Slate has a concise but powerful post on the situation in Darfur. You should read the post, but there are some points it brings up that I want to reiterate.

It seems like there has been less talk on Darfur over the past few months. I think one of the reasons that the situation has lost urgency is because the government has nearly completed their task of reclaiming the land in western Sudan from the non-Arabs – after killing an estimated 400,000 and displacing close to 2 million Sudanese. And while our current administration talks big about unilateral action, in the face of genocide we chose multilateral negotiations – which gave the government more time to finish its task. And make no mistake, the government was involved even though the janjaweed has been doing much of the killing. In fact, I think one of the best quotes from the post is the following description of the janjaweed; “The actual killers and cleansers, the Arab janjaweed militias, are a 'deniable' arm of the Sudanese authorities.” Fortunately there appears to be proof of government helicopters aiding the militias, so that in the future everyone will know who was involved – and once again we can say, “never again”.

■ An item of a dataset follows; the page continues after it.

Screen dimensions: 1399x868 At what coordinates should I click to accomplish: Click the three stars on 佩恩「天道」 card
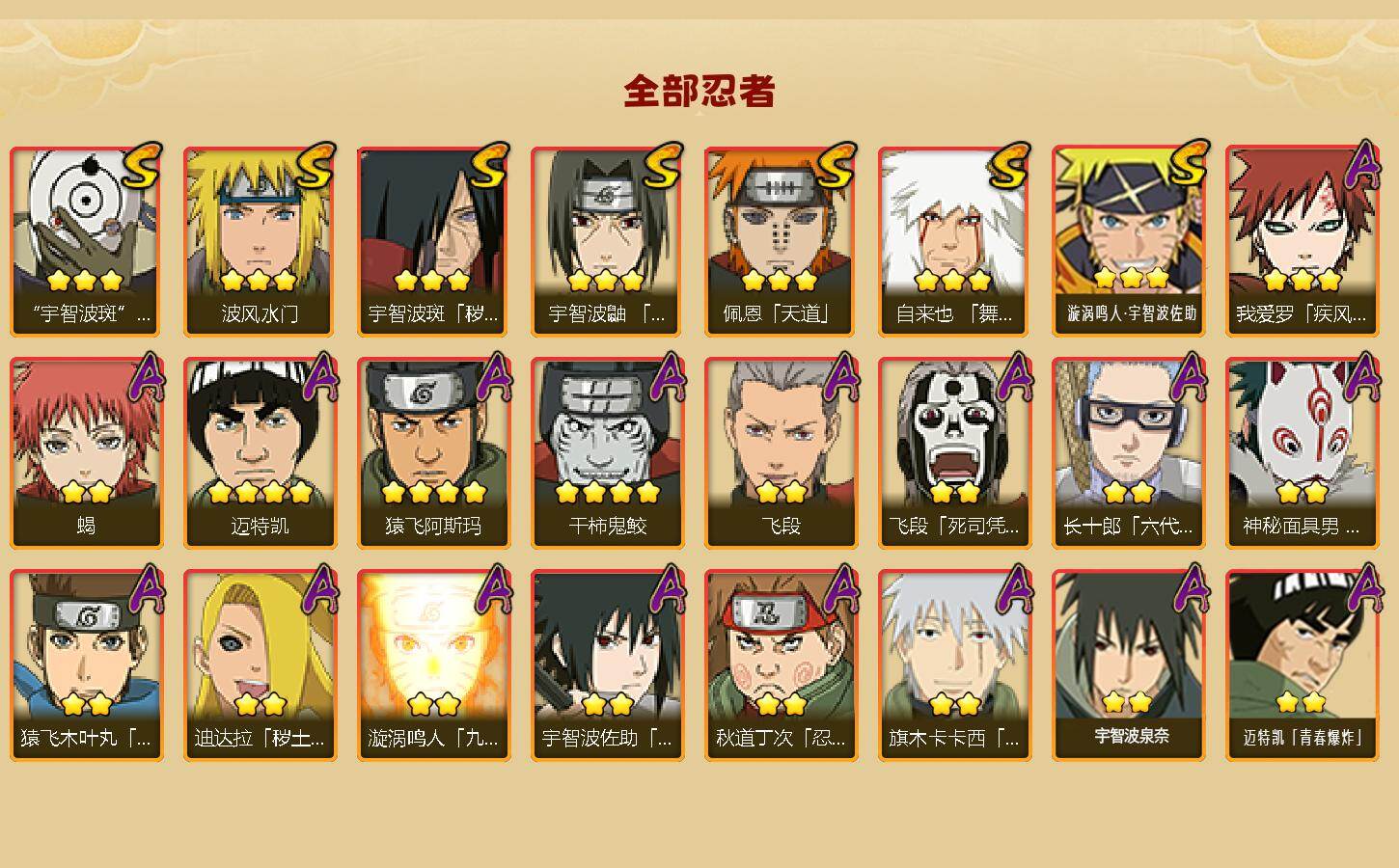tap(781, 281)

Make sure to read the full post because it also does a good job of assessing the realism of getting involved by looking back on what the costs might have been if we had intervened in Rwanda. The truth seems to be that we will always wish we had gotten involved, but we never actually want to get involved.

Update: It looks like some US diplomats are really getting tired of officials from the Sudanese government. If only Zoellick was there with the US military to do something more than just shout.